▸ Arbeitsanweisung: Setze den folgenden Artikel über das geplante Münchner Audio-Denkmal für die Opfer des Nationalsozialismus im Anschluss an seinen letzten Satz fort.

▸ Textausschnitt:
****************

0800-Erinnerung: Münchens neues Denkmal für NS-Opfer

MÜNCHEN - Die Künstlerin Michaela Melián gewinnt den Künstlerwettbewerb der Stadt mit ihrem Audio-Kunstwerk. Der Stadtrat muss dem Plan der Münchnerin jetzt aber noch zustimmen - ein Stadtrat ist schon mal dagegen.
Es wird keine Säule, kein Stolperstein und kein Platz – sondern ein „Audio-Kunstwerk“: Die Münchner Künstlerin Michaela Melián soll nach Ansicht einer Fach-Jury ein neues Denkmal für die Opfer des Nazionalsozialismus entwerfen.
Geschichte kostenlos am Handy
Die Idee: An bestimmten Orten der Stadt stehen Tafeln mit einer kostenlosen Nummer. Wer sie wählt, hört Stimmcollagen von Zeitzeugenberichten aus den Archiven des Bayerischen Rundfunks, dazu Musik und aktuelle Interviews mit Überlebenden des Holocausts - drei solcher „Loops“ wird es geben, je nach Stadtteil. Sie dauern eine Stunde und sind kostenlos übers Handy zu hören - nach dem Motto: 0800-Erinnerung.
Diese „Schleifen der Erinnerung“ oder „Memory Loops“ soll es auch als Podcast geben, die jeder aus dem Internet herunterladen und auf seinem MP3-Player hören kann.

****************

▸ Bereitgestellte Angaben:

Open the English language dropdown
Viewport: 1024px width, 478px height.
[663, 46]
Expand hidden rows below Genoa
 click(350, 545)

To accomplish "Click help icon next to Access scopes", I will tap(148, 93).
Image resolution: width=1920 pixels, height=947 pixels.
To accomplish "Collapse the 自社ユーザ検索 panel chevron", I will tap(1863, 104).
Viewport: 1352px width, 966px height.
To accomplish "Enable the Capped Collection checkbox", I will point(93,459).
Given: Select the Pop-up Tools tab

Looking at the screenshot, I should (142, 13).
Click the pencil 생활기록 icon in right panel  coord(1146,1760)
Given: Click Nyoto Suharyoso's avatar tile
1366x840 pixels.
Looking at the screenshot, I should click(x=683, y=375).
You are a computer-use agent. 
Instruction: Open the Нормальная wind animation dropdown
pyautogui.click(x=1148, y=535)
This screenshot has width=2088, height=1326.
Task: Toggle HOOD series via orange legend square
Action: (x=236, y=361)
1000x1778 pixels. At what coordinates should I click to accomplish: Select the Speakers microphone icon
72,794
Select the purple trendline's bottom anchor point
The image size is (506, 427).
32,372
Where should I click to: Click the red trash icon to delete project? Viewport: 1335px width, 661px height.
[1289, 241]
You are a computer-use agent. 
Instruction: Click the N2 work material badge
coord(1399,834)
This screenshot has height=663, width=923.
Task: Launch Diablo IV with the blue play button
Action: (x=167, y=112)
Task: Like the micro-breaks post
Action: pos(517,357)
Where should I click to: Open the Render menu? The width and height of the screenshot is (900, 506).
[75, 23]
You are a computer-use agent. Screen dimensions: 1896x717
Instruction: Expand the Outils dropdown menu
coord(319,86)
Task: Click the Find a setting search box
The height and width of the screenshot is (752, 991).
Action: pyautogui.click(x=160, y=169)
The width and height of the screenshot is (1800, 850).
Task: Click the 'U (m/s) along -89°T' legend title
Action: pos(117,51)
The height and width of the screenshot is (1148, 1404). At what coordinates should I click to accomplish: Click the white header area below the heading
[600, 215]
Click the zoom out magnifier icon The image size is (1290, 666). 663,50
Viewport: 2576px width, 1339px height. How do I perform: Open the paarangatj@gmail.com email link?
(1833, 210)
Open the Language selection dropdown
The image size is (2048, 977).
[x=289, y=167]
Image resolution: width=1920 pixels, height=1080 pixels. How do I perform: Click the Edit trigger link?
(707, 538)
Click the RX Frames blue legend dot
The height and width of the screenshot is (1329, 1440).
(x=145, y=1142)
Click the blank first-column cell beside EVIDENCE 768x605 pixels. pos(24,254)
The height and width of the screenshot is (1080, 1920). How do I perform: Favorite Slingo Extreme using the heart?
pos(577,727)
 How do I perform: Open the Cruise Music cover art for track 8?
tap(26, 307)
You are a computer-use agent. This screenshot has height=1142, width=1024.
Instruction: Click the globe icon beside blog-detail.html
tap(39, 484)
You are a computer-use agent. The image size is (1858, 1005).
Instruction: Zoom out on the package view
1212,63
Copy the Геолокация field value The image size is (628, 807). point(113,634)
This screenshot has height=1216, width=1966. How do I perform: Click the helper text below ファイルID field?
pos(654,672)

****************

▸ Ergebnis:
Marian Offman von der CSU will dagegen stimmen
Wer also beispielsweise auf dem St.-Jakobs-Platz steht, kann sich an diesem geschichtsträchtigen Ort eine bestimmte Sequenz anhören – „Das zieht einen richtig rein“, sagte Kulturreferent Hans-Georg Küppers. Auch die Vorsitzende der Jury, Angelika Nollert, ist begeistert: „Da wollen Sie nicht mehr aufhören.“ Beide hoffen, dass diese Gedenkform gerade junge Menschen anspricht – „für sie sind Handys ganz normale, alltägliche Geräte“, sagt Küppers. Das sei eine „ganz neue Form von Gedenken“, sagte Nollert – deshalb gewann Meliáns Projekt.
Die Künstlerin, die sich gegen 13 Bewerber durchsetzte, wird wohl noch über ein Dreivierteljahr brauchen, bis sie ihr hörbares Denkmal fertig hat. Dafür bekommt sie von der Stadt 350000 Euro, auch die Telefonkosten will die Stadt „so lange wie möglich“ übernehmen, sagte Küppers.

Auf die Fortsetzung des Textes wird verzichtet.